— Begin Exercise inputs —
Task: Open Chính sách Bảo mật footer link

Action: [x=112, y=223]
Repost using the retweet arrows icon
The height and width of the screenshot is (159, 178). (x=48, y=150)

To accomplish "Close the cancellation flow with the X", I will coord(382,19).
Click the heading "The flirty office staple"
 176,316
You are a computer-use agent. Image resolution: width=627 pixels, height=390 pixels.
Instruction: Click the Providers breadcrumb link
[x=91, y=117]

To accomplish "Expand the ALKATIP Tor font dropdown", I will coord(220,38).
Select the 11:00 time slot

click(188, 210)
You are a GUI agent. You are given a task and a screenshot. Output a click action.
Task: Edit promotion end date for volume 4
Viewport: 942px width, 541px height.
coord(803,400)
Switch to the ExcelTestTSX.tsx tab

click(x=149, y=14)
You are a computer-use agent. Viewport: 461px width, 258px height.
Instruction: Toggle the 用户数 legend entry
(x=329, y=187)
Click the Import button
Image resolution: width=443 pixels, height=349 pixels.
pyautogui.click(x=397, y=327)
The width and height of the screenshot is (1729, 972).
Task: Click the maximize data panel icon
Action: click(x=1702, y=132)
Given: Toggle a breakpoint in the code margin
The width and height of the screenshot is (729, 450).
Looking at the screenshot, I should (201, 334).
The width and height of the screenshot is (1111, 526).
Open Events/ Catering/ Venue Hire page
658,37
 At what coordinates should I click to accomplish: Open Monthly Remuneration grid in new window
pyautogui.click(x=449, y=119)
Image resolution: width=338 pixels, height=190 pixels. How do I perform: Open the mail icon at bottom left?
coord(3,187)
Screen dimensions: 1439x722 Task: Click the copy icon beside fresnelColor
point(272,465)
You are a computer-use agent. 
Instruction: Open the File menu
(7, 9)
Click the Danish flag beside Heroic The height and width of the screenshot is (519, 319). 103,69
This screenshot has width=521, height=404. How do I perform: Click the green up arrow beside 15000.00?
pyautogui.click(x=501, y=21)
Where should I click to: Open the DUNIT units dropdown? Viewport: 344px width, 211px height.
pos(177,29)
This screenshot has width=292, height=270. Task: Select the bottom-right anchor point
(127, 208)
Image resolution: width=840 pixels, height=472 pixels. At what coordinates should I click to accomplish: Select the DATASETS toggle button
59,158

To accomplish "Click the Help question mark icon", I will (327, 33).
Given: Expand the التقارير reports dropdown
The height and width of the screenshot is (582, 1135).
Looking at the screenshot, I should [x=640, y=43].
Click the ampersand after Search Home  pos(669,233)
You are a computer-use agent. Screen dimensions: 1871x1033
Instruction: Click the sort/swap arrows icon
— End Exercise inputs —
**What you are asked to do:** List every line above that contains the string "will". Case counts, so count only matches whose capitalization is the same.

**Solution to this task:**
To accomplish "Close the cancellation flow with the X", I will coord(382,19).
To accomplish "Expand the ALKATIP Tor font dropdown", I will coord(220,38).
To accomplish "Click the Help question mark icon", I will (327, 33).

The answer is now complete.